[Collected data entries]
++++++
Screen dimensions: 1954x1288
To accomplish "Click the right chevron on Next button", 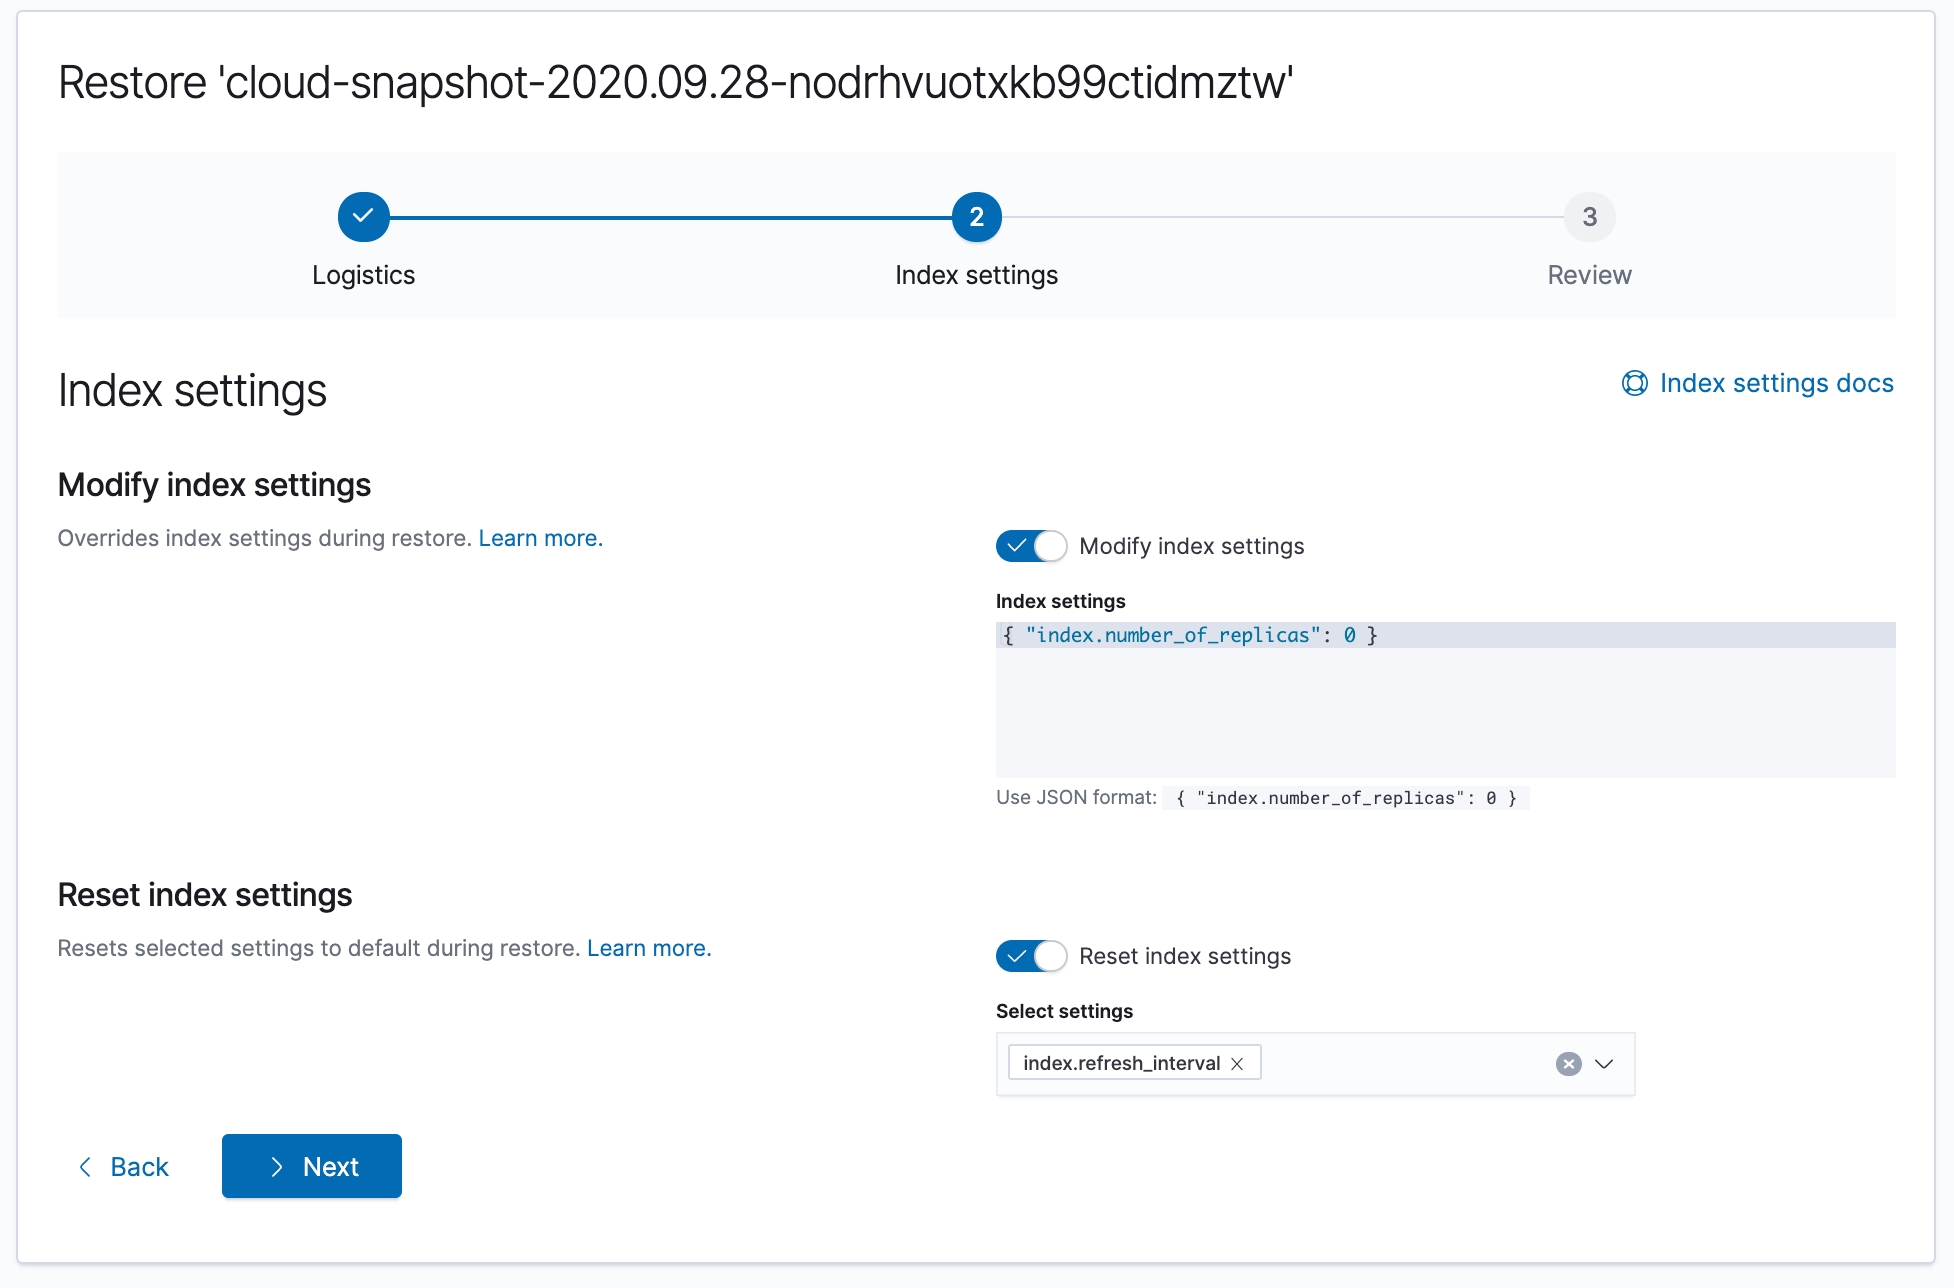I will click(277, 1167).
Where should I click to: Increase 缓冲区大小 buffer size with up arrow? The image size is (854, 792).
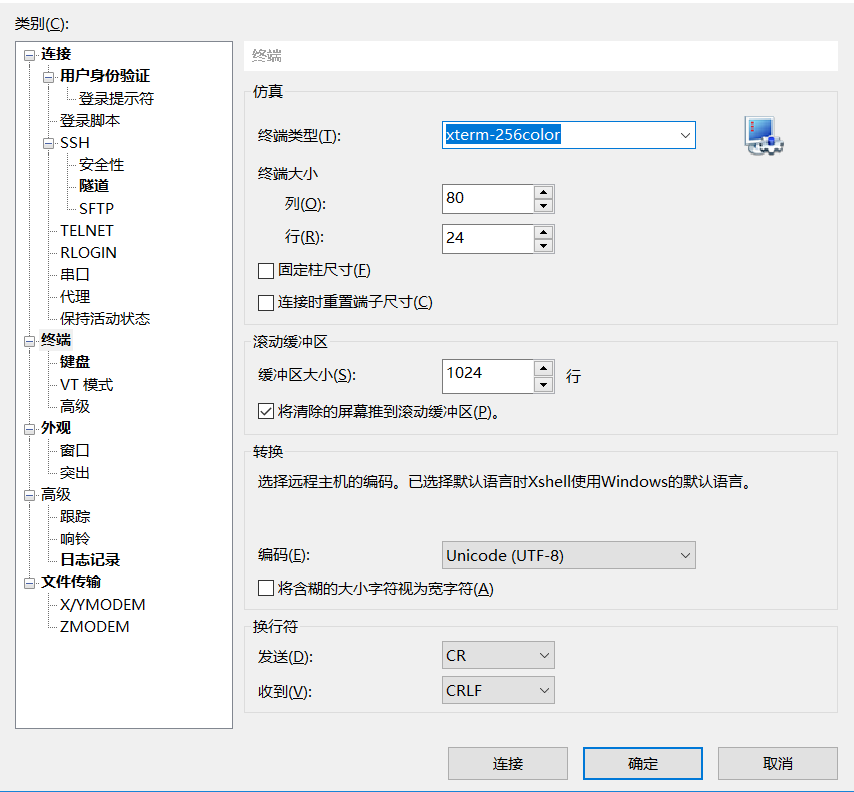pyautogui.click(x=543, y=368)
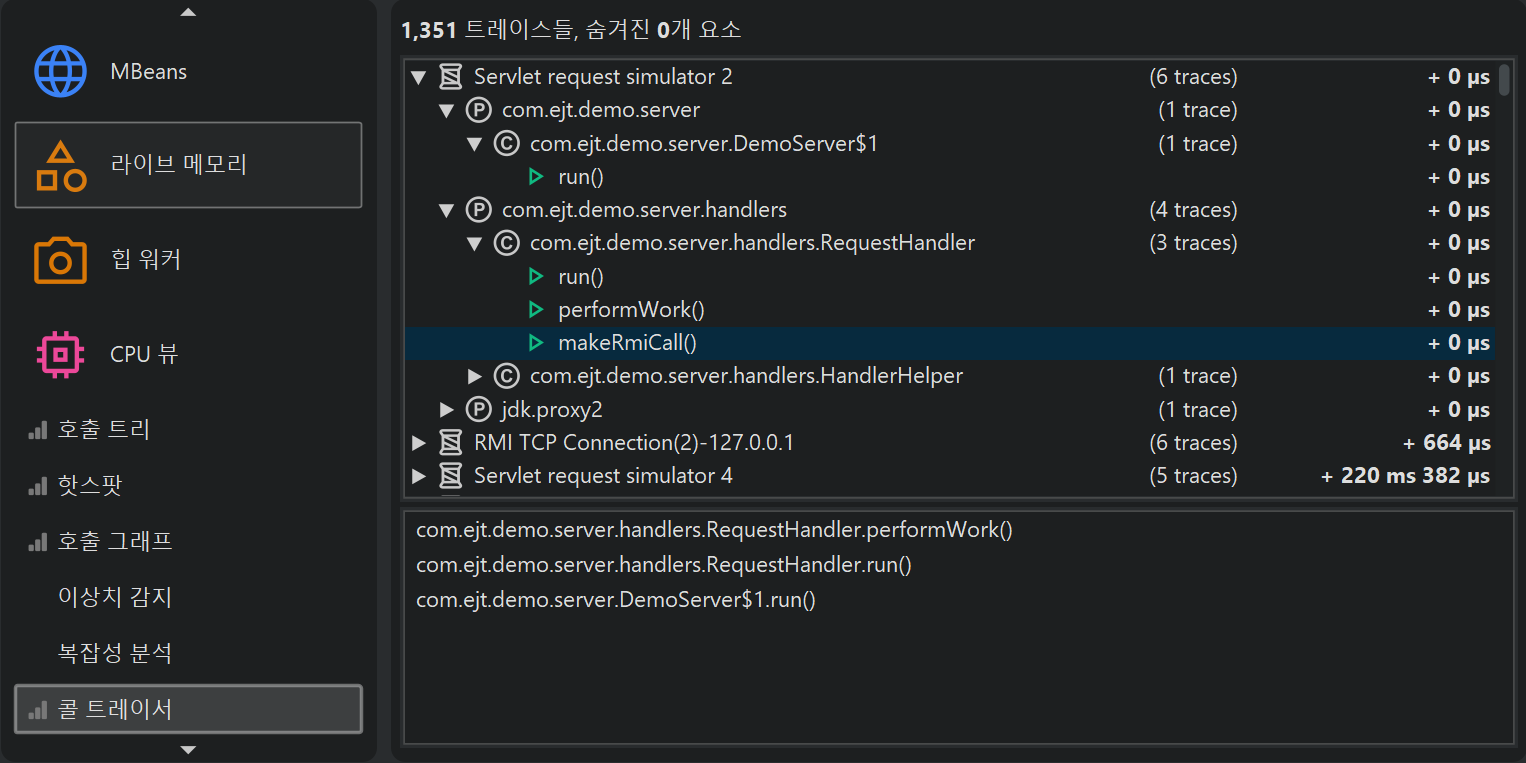Open the 이상치 감지 view
Image resolution: width=1526 pixels, height=763 pixels.
(x=115, y=597)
++++++
• What you have to do:
Using the records above, reproduce exactly the lines from the line containing "Where should I" through the last line, with both ends kept and no pictures.

• Answer to the problem:
Where should I click to: Increase 缓冲区大小 buffer size with up arrow? The image size is (854, 792).
pyautogui.click(x=543, y=368)
Open the 이상치 감지 view
Image resolution: width=1526 pixels, height=763 pixels.
(x=115, y=597)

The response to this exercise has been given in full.